On the train he was allowed a table in an empty baggage car on which to work. He even brought a broken printing press, repaired it and taught himself to print. He may have produced the first newspaper printed on a moving train. Edison began noticing a loss of hearing around this time, which increased throughout his life. In 1862 he published a weekly, known as the Grand Trunk Herald, printing it in a freight car that also served as his laboratory. For saving the life of a station official's child, he was rewarded by being taught telegraphy.
While working as a telegraph operator, he made his first important invention, a telegraphic repeating instrument that enabled messages to be transmitted automatically over a second line without the presence of an operator. Edison next secured employment in Boston and devoted all his spare time there to research. He invented a vote recorder that, although possessing many merits, was not sufficiently practical to warrant its adoption. He also devised and partly completed a stock-quotation printer. Later, while employed by the Gold and Stock Telegraph Company of New York City he greatly improved their apparatus and service. By the sale of telegraphic appliances, Edison earned $40,000, and with this money he established his own laboratory in 1876.

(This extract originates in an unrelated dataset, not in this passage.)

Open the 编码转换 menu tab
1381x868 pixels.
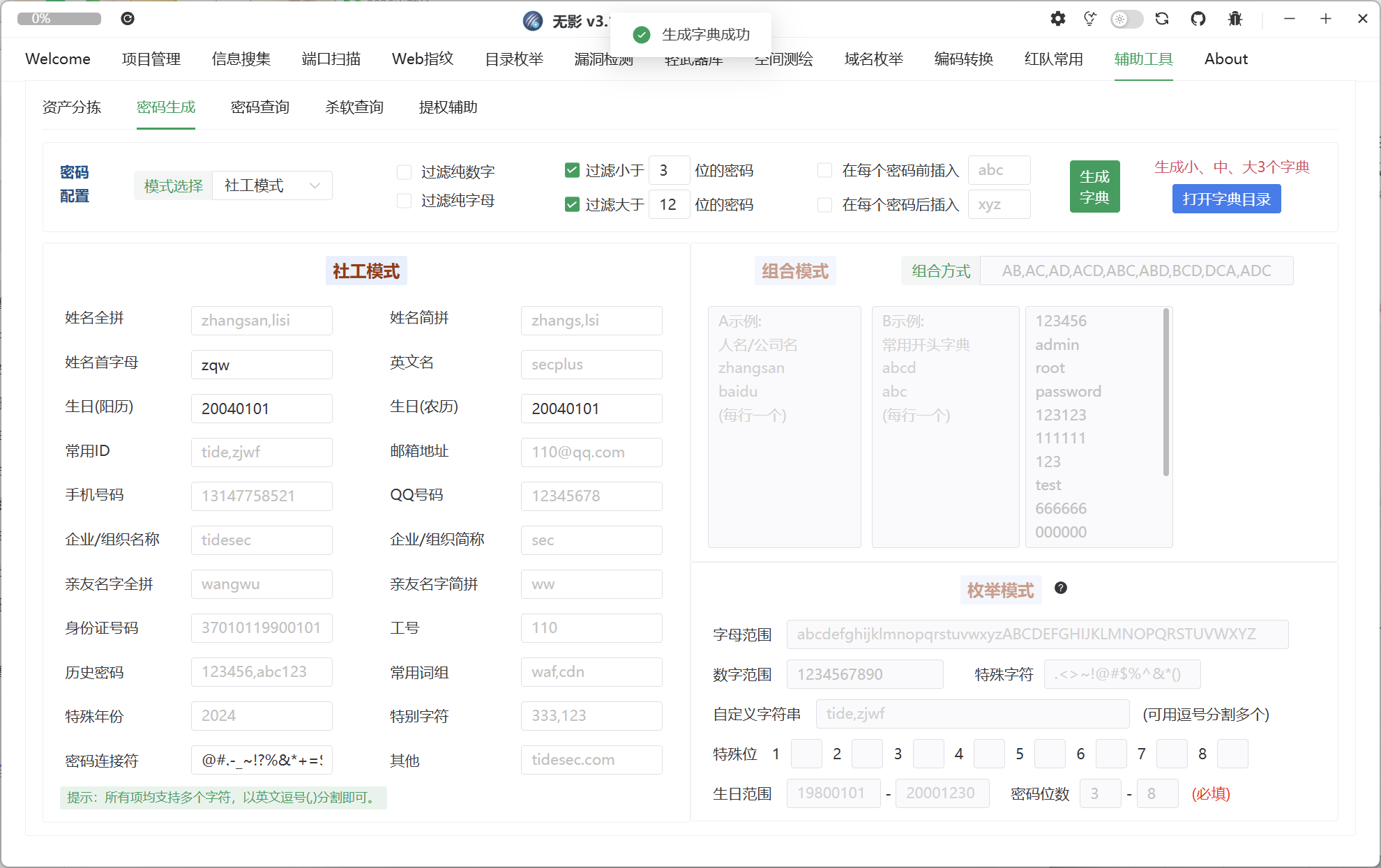tap(963, 59)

Afterward he devised an automatic telegraph system that made possible a greater speed and range of transmission. Edison's crowning achievement in telegraphy was his invention of machines that made possible simultaneous transmission of several messages on one line and thus greatly increased the usefulness of existing telegraph lines. Important in the development of the telephone, which had recently been invented by the American physicist and inventor Alexander Graham Bell, was Edison's invention of the carbon telephone transmitter. In 1877 Edison announced his invention of a phonograph by which sound could be recorded mechanically on a tinfoil cylinder. Two years later he exhibited publicly his incandescent electric light bulb, his most important invention and the one requiring the most careful research and experimentation to perfect. This new light was a remarkable success; Edison promptly occupied himself with the improvement of the bulbs and of the dynamos for generating the necessary electric current.

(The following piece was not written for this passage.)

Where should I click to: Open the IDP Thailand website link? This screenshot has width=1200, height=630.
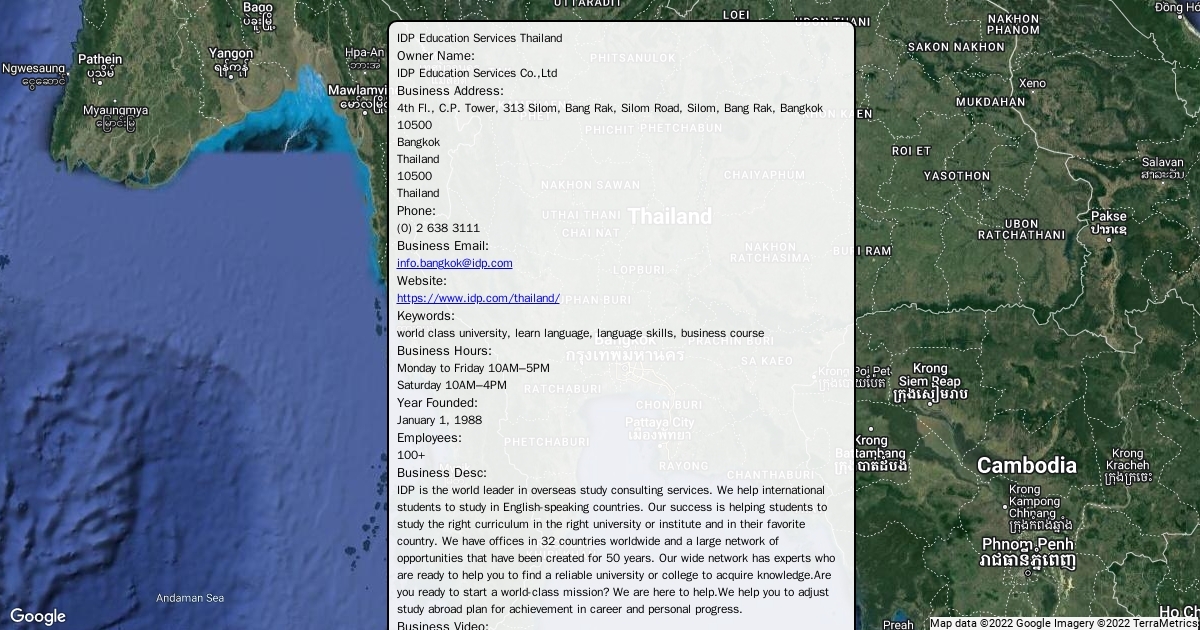click(478, 298)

In 1882 he developed and installed the world's first large central electric-power station, located in New York City. His use of direct current, however, later lost out to the alternating-current system developed by the American inventors Nikola Tesla and George Westinghouse. In 1887 Edison moved his laboratory from Menlo Park, New Jersey, to West Orange, New Jersey, where he constructed a large laboratory for experimentation and research. (His home and laboratory were established as the Edison National Historic Site in 1955). In 1888 he invented the kinetoscope, the first machine to produce motion pictures by a rapid succession of individual views. Among his later noteworthy inventions was the Edison storage battery (an alkaline, nickel-iron storage battery), the result of many thousands of experiments.
The battery was extremely rugged and had a high electrical capacity per unit of weight. He also developed a phonograph in which the sound was impressed on a disk instead of a cylinder. This phonograph had a diamond needle and other improved features. By synchronizing his phonograph and kinetoscope, he produced, in 1913, the first talking moving pictures. His other discoveries include the electric pen, the mimeograph, the micro tasimeter (used for the detection of minute changes in temperature), and a wireless telegraphic method for communicating with moving trains. At the outbreak of World War I, Edison designed, built, and operated plants for the manufacture of benzene, carbolic acid, and aniline derivatives.

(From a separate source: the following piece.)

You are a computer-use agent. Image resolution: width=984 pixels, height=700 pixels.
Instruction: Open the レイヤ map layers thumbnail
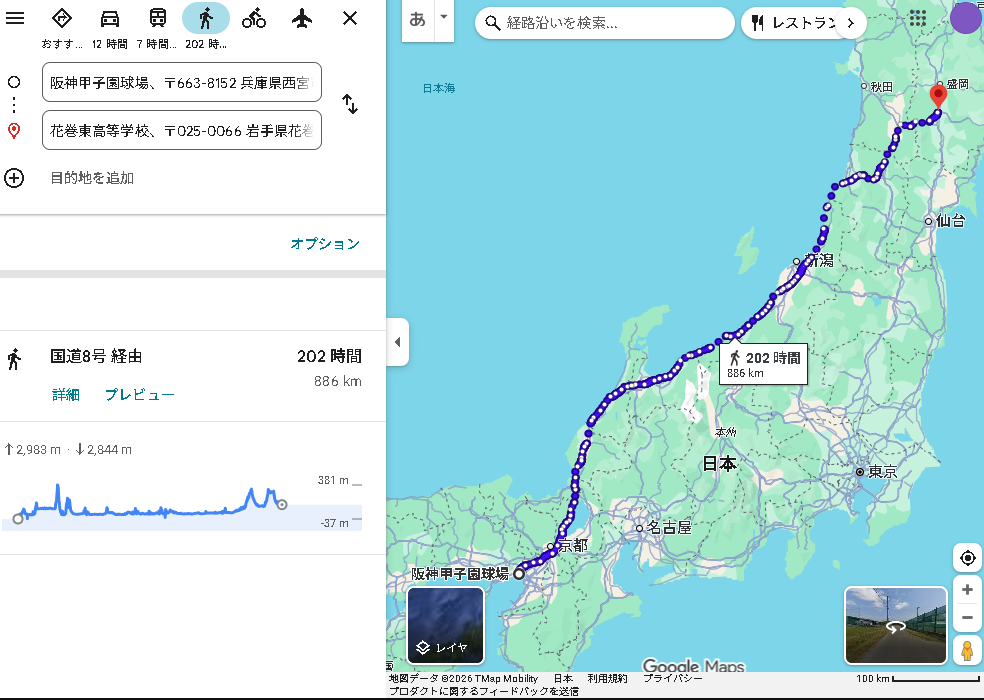pyautogui.click(x=445, y=625)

In 1915 he was appointed president of the U.S. Navy Consulting Board and in that capacity made many valuable discoveries. His later work consisted mainly of improving and perfecting previous inventions. Altogether, Edison patented more than 1000 inventions. He was a technologist rather than a scientist, adding little to original scientific knowledge.
In 1883, however, he did observe the flow of electrons from a heated filament-the so-called Edison effect-whose profound implications for modern electronics were not understood until several years later.